Sonja Lyubomirsky, a University of California psychologist has come up with a research based list of eight steps to more satisfying life. Not only can optimism, increase one’s general feelings of happiness, but research indicates that optimistic people are healthier than their pessimistic counter-parts. With Thanksgiving rapidly approaching, these steps that can improve your happiness level seem all the more relevant.
Eight Steps Towards a More Satisfying Life
- Count your blessings. One way to do this is with a “gratitude journal” in which you write down 3 to 5 things for which you are currently thankful – from the mundane (your peonies are in bloom) to the magnificent (a child’s first steps). Do this once a week, say, on Sunday night. Keep it fresh by varying your entries as much as possible.
- Practice acts of kindness. These should be both random (let that harried mom go ahead of you in the checkout line) and systematic (bring Sunday supper to an elderly neighbor). Being kind to others, whether friends or strangers, triggers a cascade of positive effects – it makes you feel generous and capable, gives you a greater sense of connection with others and wins you smiles, approval and reciprocated kindness – all happiness boosters.
- Savor life’s joys. Pay close attention to momentary pleasures and wonders. Focus on the sweetness of a ripe strawberry or the warmth of the sun when you step out from the shade. Some psychologists suggest taking “mental photographs” of pleasurable moments to review in less happy times.
- Thank a mentor. If there’s someone whom you owe a debt of gratitude for guiding you at one of life’s crossroads, don’t wait to express your appreciation – in detail and, if possible, in person.
- Learn to forgive.
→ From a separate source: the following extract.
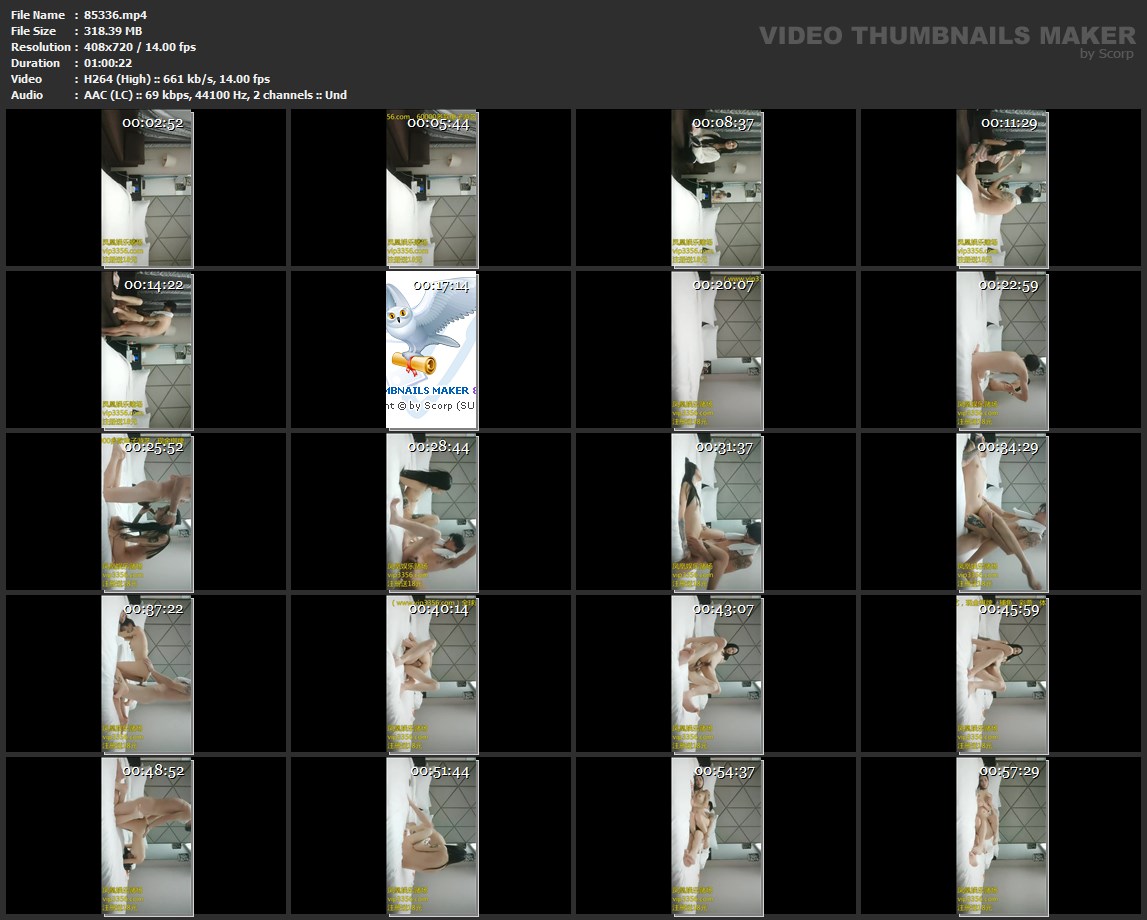The height and width of the screenshot is (920, 1147).
Task: Click the thumbnail stamped 00:57:29
Action: pos(1001,836)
Let go of anger and resentment by writing a letter of forgiveness to a person who has hurt or wronged you. Inability to forgive is associated with persistent rumination or dwelling on revenge, while forgiving allows you to move on.
- Invest time and energy in friends and family. Where you live, how much money you make, your job title and even your health have small effects on your satisfaction with life. The biggest factor appears to be strong personal relationships.
- Take care of your body. Getting plenty of sleep, exercising, stretching, smiling and laughing can all enhance your mood in the short term. Practiced regularly, they can help make your daily life more satisfying.
- Develop strategies for coping with stress and hardship. There is no avoiding hard times. Religious faith has been shown to help people cope, but so do the secular beliefs enshrined in axioms like “This too shall pass” and “That which doesn’t kill me makes me stronger.” The trick is that you have to believe them.